Encore un mot sur ABBA. Nombreux sont les fans à se rendre en Suède et il serait dommage pour eux de louper Mamma Mia ! The Party. Présenté au cabaret Rondo à Göteborg, Mamma Mia ! The Party s’inspire de la taverne grecque du film et de la comédie musicale. On y retrouve la même ambiance chaleureuse en assistant durant le repas aux performances des chanteurs sur la musique d’ABBA. Les fans ne manqueront pas non plus de se rendre au Musée ABBA, à Stockholm. L’endroit permet de découvrir les costumes, les instruments, les disques d’or et d’autres objets ayant appartenu au groupe. Il est dit qu’on y entre en marchant et qu’on en sort en dansant…

Enfin, tout laisse à penser que la pop suédoise a encore de beaux jours devant elle : en mai 2023, la chanteuse Loreen remporte une nouvelle fois le concours de l'Eurovision, qu'elle avait déjà gagné en 2012. Elle devient la deuxième artiste à réussir cet exploit, et hisse la Suède à la première place du nombre de victoires (7), ex æquo avec l'Irlande.

Les musiques actuelles

Tout le talent que le pays investit dans la fabrique de tubes se retrouve dans la création contemporaine. Le meilleur exemple est sans conteste The Knife. Formé en 1999 par le duo Karin et Olof Dreijer, The Knife est devenu incontournable dans le pays (comme dans le monde), à la fois par son message radical, son atmosphère énigmatique et sa musique électronique bouleversant les codes du genre. Révélé au grand public en 2006 avec leur chef-d’œuvre Silent Shout, le groupe se sépare en 2014, se consacrant à des projets parallèles. Et justement, un des projets de Karin Dreijer se nomme Fever Ray et sa musique est à peu près aussi fascinante et culte que celle de The Knife, quelque part entre le dub et la cérémonie occulte.

Autre Suédoise incontournable, Lykke Li a charmé un large public avec sa pop électronique au cœur gros. Toujours rayon électropop, la chanteuse Robyn est adorée pour ses singles aussi dévastateurs qu’accrocheurs et le duo Icona Pop a marqué les années 2010 avec à son titre I Love It. Électronique encore, mais un brin plus expérimentale, n’oublions surtout pas de mentionner le très prolifique Jay-Jay Johanson et sa musique brumeuse.
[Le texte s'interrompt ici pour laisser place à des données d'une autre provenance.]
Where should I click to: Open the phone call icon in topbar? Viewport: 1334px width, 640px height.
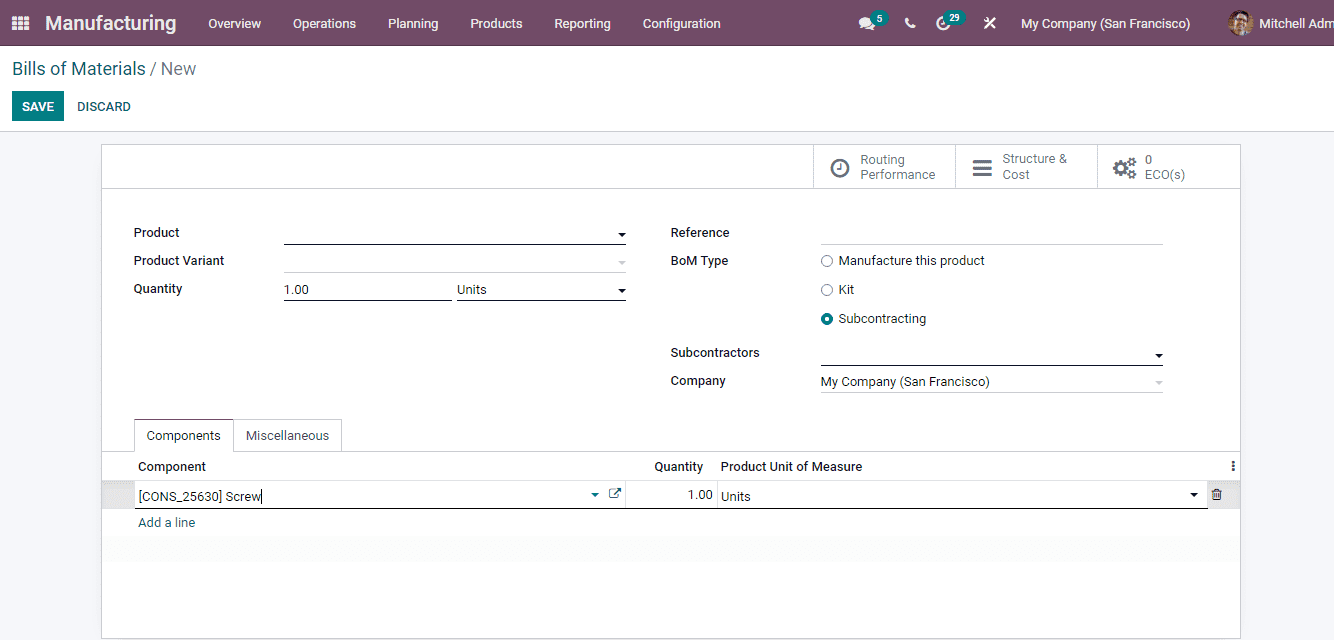[909, 22]
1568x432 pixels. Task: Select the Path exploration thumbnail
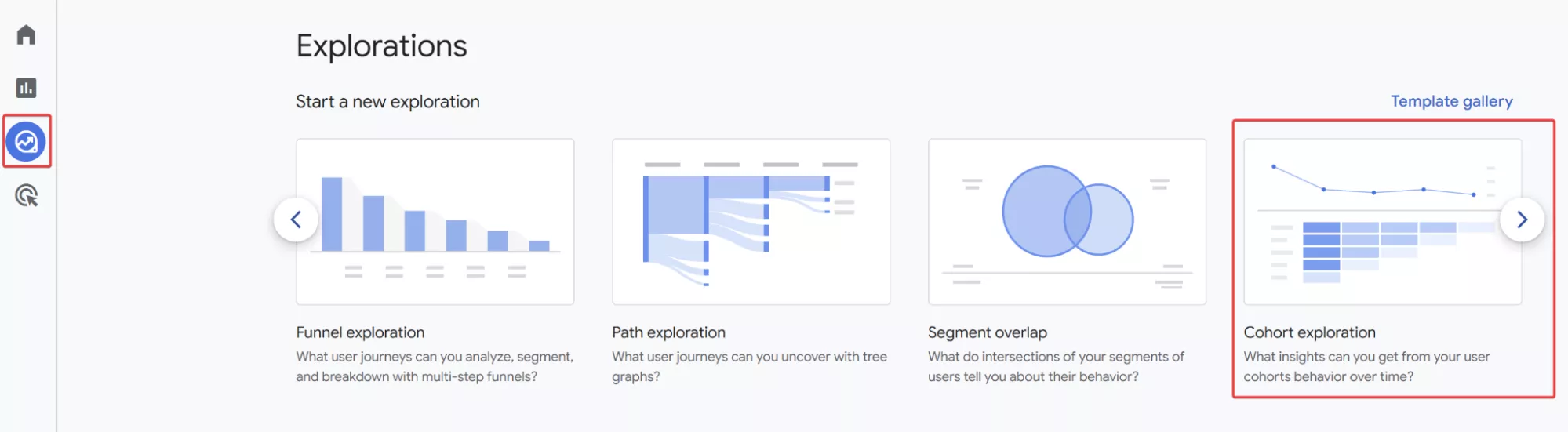(x=751, y=222)
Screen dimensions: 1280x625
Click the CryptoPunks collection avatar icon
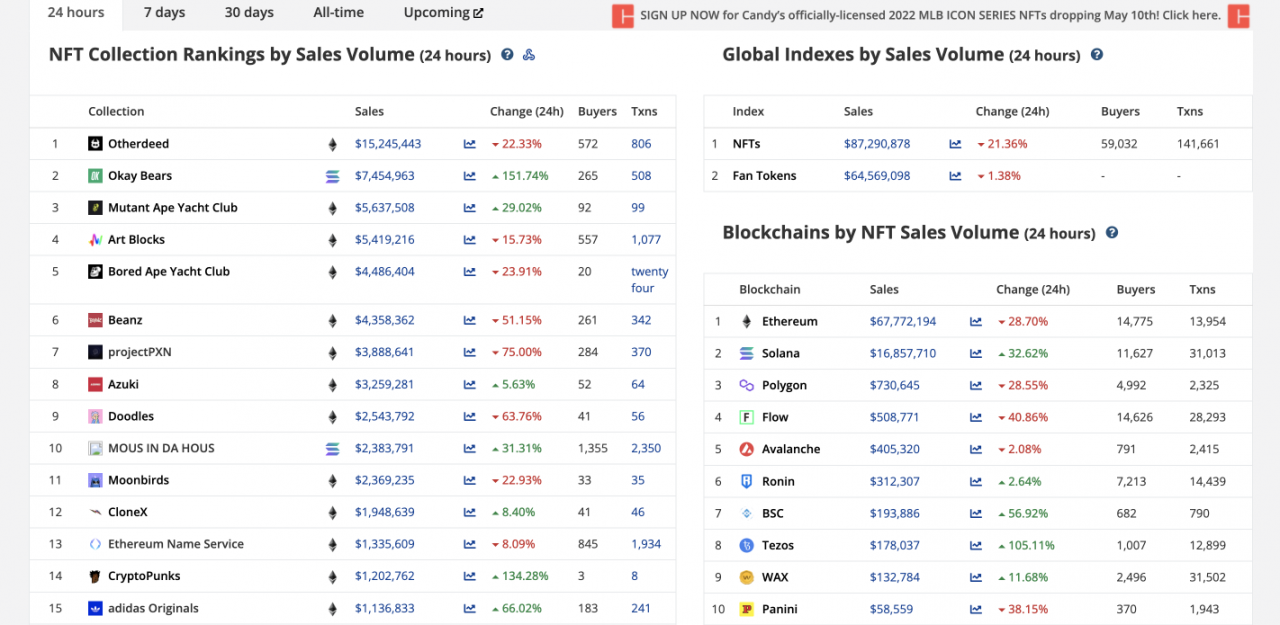[95, 577]
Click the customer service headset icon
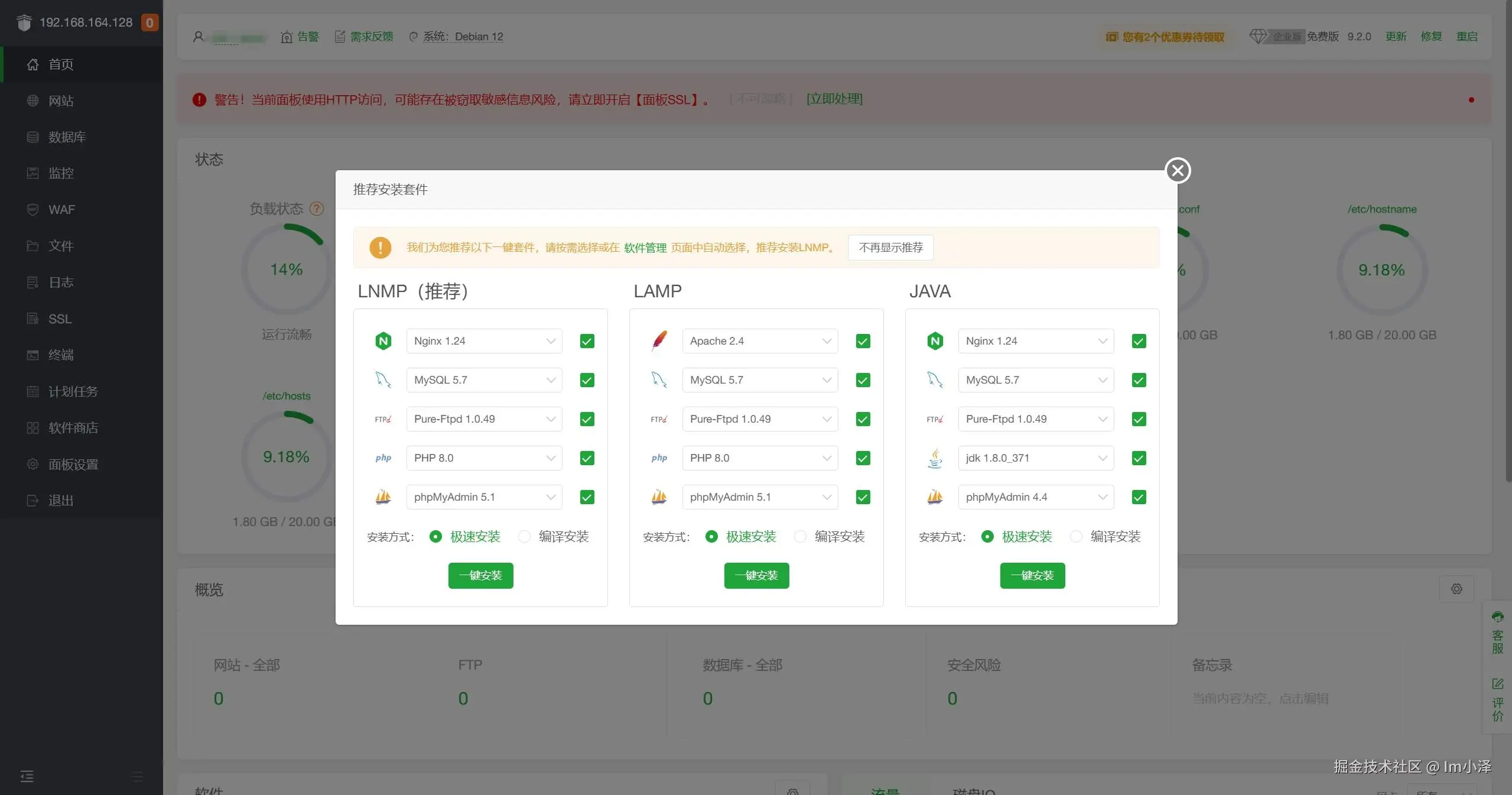This screenshot has width=1512, height=795. [x=1497, y=618]
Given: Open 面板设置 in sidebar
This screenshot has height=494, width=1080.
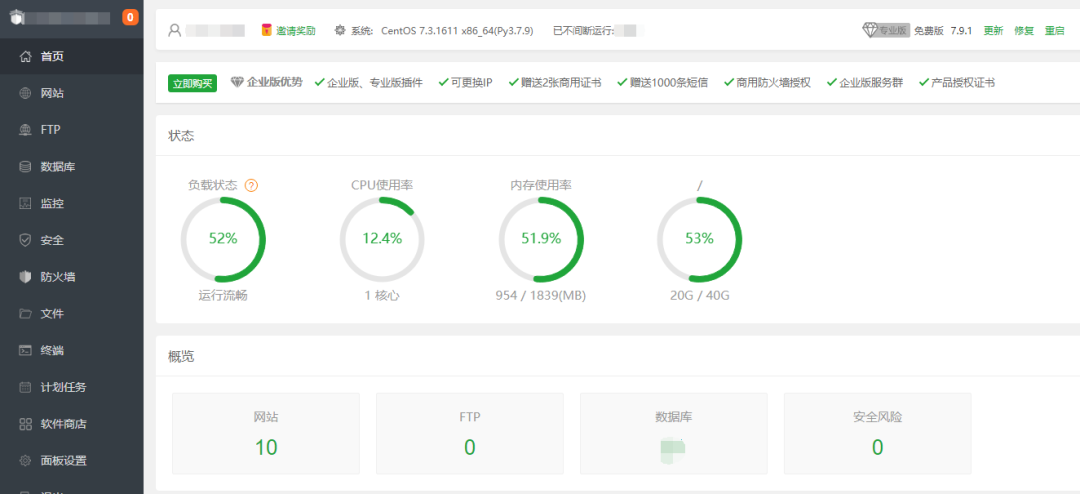Looking at the screenshot, I should [x=63, y=461].
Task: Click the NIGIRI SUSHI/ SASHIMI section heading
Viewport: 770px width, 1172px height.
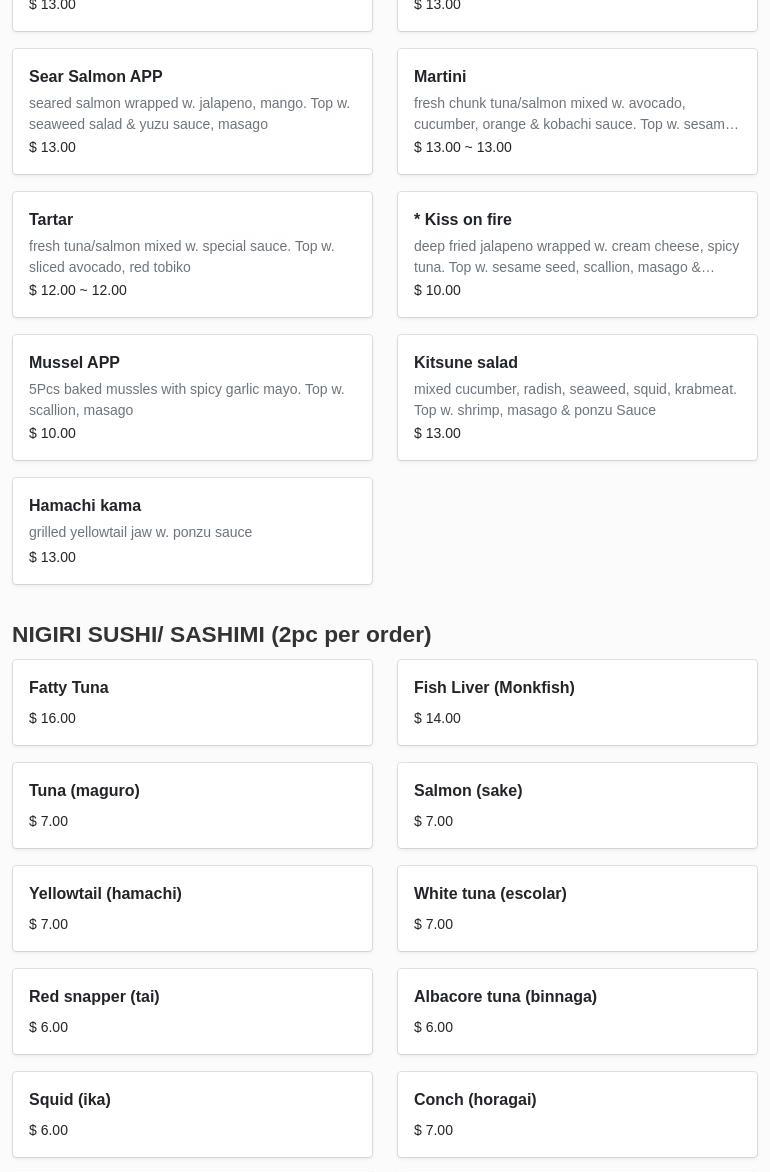Action: click(221, 634)
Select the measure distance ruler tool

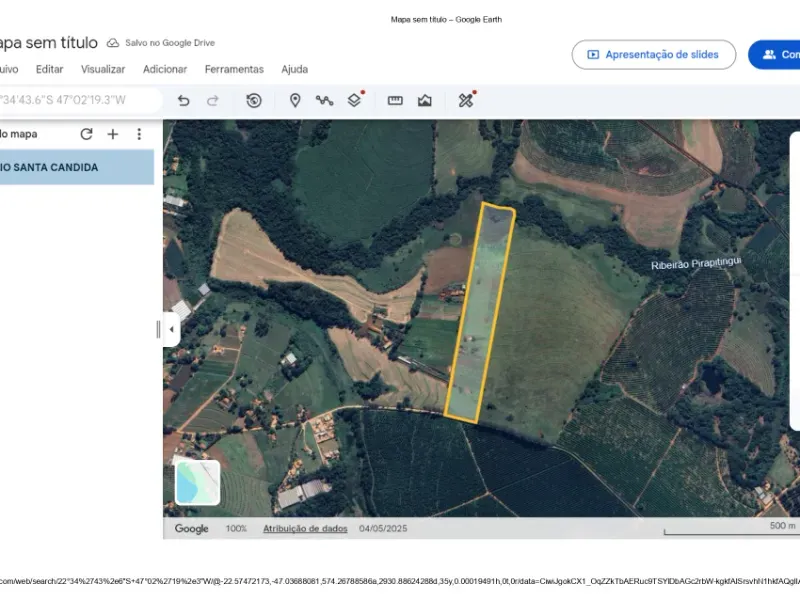pyautogui.click(x=394, y=100)
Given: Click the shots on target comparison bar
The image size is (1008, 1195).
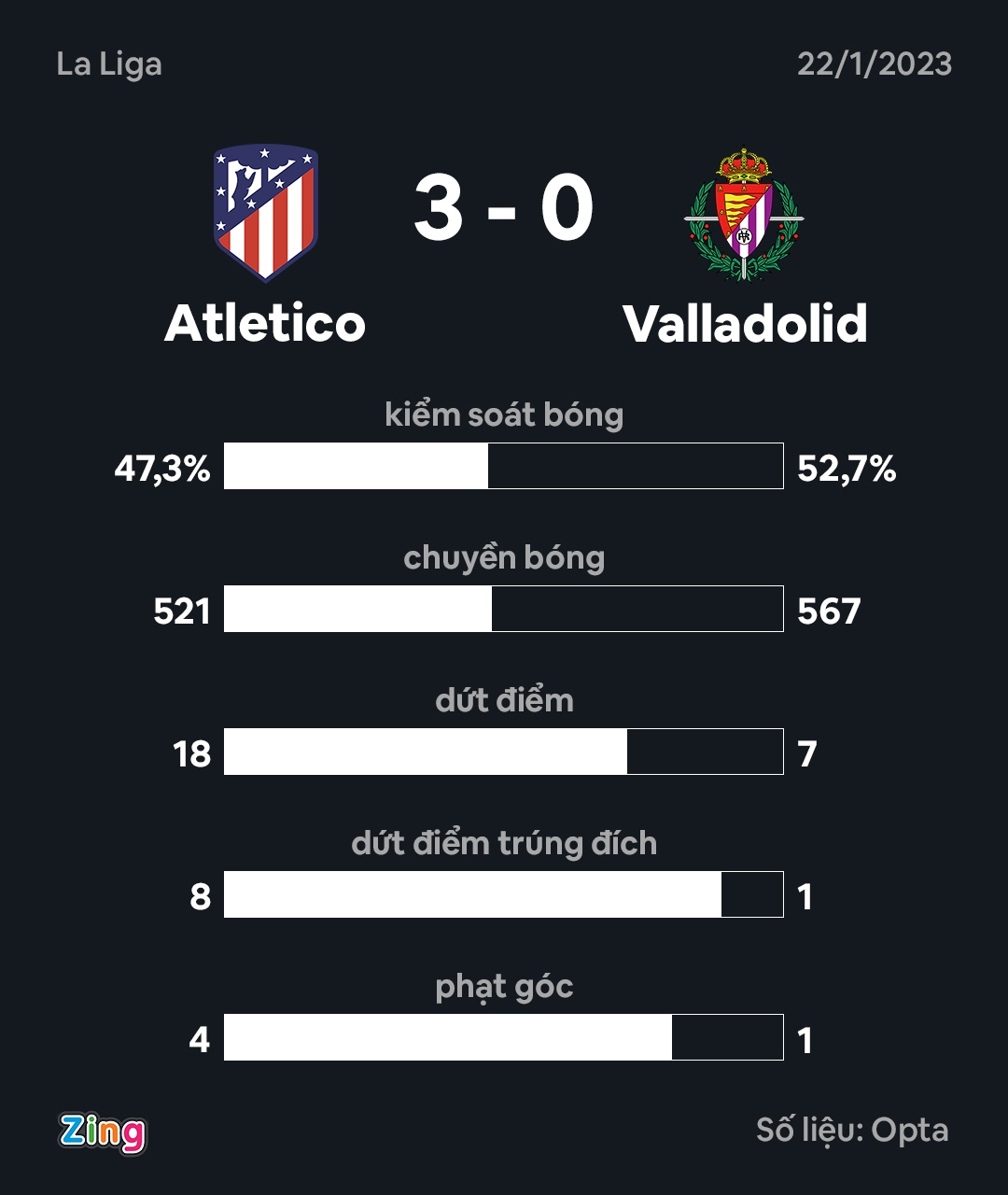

Autrement, pour bien prendre la mesure de la qualité de la création contemporaine suédoise, toute une constellation d’artistes mérite amplement une écoute : les chansons arty de Jenny Wilson ou Jens Lekman, le rock dégingandé de The Hives, The Hellacopters et (un peu gras) de Viagra Boys ou le hip hop désabusé et nauséeux de Yung Lean. Plus grand public, impossible de ne pas mentionner Avicii, DJ et producteur au succès phénoménal et disparu en 2018. Aux antipodes du genre, on trouve aussi Peder Mannerfelt, figure ultra-respectée de l’underground techno. Citons également le groupe Off The Meds, composé de 3 producteurs house suédois et d'un vocaliste sud-africain, avec leur morceau Karlaplan, un hommage à la place éponyme d'Östermalm. La jeune chanteuse Zara Larsson s'est également fait une place sur la scène internationale.

À Stockholm, les noms les plus importants passent par des grosses scènes comme l’Annexet ou des plus modestes et branchées comme Debaser Strand ou Fållan. À Malmö, les bons concerts se déroulent au Plan B ou au Kulturbolaget. Côté festivals, le pays est, sans surprise, très fourni. Quelques gros rendez-vous à noter : Trästockfestivalen, le grand festival de musique gratuit de Skellefteå, qui installe ses six scènes dans le parc Noranå, Lollapalooza à Stockholm, version suédoise du géant américain, Way out West à Göteborg, une des meilleures affiches du pays ou encore Visfestivalen à Västervik et sa grande scène nichée dans les ruines des châteaux.